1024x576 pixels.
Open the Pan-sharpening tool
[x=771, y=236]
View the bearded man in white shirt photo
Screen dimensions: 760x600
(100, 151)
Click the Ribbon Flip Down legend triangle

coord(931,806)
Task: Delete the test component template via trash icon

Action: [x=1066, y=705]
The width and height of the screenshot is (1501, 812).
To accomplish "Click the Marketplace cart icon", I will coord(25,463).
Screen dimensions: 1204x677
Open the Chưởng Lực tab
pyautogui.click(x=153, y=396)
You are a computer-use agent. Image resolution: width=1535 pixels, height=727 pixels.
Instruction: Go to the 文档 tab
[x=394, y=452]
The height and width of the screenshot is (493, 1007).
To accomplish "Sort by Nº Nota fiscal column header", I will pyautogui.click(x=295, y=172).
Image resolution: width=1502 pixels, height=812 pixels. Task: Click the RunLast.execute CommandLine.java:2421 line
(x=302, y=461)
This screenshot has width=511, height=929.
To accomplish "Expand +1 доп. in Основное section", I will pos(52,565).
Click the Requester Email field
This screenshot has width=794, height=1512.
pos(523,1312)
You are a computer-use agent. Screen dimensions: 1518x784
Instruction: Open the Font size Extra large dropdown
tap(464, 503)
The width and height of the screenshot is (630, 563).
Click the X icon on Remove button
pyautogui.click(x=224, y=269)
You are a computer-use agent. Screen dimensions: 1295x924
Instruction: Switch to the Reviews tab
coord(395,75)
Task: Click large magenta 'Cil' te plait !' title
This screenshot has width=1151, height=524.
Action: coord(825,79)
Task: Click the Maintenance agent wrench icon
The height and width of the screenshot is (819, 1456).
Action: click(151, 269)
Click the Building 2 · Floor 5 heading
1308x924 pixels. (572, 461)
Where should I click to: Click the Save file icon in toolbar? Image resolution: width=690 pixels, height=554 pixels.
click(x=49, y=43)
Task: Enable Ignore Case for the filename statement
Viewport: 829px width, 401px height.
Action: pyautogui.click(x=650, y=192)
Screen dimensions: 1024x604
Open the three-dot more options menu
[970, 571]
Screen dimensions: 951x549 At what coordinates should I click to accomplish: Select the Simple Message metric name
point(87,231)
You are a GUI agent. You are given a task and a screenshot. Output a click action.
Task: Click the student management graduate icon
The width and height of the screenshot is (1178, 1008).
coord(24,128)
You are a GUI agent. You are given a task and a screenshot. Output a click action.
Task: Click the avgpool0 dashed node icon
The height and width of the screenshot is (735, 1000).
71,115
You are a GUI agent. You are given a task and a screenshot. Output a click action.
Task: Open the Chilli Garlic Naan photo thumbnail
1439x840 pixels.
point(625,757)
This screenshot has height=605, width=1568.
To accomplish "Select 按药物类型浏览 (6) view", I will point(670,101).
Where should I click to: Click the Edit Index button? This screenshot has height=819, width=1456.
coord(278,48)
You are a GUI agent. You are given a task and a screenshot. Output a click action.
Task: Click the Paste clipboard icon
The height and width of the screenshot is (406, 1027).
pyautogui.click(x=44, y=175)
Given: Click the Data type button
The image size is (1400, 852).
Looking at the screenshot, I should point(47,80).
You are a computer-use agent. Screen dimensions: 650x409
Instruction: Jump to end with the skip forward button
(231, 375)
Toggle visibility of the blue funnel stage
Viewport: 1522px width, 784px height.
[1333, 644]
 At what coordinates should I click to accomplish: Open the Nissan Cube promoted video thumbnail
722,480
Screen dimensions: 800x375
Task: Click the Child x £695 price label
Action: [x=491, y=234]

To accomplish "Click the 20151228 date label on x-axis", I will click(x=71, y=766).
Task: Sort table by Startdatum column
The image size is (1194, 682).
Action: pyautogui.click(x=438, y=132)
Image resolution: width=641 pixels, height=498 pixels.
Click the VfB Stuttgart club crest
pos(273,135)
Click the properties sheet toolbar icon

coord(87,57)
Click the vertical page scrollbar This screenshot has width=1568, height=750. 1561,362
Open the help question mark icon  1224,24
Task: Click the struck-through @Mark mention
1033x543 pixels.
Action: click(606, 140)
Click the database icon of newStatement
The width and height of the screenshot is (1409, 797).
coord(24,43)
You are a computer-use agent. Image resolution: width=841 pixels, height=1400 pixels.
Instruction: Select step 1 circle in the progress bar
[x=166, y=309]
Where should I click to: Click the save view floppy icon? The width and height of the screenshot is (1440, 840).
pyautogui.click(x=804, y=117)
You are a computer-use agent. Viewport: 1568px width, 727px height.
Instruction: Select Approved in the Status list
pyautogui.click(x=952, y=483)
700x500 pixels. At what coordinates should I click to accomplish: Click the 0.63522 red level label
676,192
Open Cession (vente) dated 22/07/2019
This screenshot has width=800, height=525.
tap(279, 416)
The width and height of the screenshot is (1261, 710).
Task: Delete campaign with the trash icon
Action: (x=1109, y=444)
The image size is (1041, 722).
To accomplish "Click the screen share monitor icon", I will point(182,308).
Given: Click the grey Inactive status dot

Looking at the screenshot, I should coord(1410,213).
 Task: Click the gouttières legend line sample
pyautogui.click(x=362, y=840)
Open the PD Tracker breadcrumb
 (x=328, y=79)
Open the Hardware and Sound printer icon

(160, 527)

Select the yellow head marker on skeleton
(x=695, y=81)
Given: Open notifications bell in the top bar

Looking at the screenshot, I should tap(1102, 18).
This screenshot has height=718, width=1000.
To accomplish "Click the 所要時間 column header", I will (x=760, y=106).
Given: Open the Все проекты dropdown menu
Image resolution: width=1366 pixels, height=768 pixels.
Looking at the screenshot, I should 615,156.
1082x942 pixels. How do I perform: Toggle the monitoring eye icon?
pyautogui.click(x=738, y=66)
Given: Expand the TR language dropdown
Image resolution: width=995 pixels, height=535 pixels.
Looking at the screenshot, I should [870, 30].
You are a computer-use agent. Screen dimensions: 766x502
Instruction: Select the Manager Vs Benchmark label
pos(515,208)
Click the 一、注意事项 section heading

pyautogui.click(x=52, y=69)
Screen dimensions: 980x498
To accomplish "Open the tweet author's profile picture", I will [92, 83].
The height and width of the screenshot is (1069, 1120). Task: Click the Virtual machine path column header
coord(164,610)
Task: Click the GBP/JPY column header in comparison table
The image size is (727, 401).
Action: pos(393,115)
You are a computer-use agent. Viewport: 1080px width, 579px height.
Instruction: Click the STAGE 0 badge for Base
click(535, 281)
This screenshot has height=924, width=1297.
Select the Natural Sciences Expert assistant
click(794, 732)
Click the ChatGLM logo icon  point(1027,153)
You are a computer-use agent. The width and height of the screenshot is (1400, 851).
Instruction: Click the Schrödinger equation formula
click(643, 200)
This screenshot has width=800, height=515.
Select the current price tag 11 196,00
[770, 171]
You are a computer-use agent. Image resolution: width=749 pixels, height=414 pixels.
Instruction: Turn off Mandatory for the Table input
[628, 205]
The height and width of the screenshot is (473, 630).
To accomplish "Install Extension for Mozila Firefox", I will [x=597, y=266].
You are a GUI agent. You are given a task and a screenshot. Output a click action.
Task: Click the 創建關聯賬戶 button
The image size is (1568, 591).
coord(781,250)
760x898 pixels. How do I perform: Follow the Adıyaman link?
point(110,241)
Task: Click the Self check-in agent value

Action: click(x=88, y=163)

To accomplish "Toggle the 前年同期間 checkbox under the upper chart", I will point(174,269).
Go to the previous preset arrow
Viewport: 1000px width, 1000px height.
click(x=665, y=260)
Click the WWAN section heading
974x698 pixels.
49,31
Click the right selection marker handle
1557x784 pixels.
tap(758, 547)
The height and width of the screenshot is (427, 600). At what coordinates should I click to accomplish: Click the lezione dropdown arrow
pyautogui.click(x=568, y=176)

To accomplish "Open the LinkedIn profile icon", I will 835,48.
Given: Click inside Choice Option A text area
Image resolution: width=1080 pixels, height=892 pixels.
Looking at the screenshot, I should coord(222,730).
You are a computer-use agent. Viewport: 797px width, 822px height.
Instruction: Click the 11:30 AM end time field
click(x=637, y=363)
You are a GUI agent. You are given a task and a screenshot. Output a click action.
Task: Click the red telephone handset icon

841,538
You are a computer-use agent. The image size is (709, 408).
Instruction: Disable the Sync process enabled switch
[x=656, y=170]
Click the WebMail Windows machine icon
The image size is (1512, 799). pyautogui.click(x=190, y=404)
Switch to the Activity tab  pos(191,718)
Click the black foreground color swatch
○ ○ ○ ○ ○ ○ ○
**OBJECTIVE:** Reproduce the records word for word, from their first line through the line containing "Action: [x=1066, y=705]".

**SOLVED EXERCISE:**
1024x576 pixels.
Open the Pan-sharpening tool
[x=771, y=236]
View the bearded man in white shirt photo
Screen dimensions: 760x600
(100, 151)
Click the Ribbon Flip Down legend triangle

coord(931,806)
Task: Delete the test component template via trash icon

Action: [x=1066, y=705]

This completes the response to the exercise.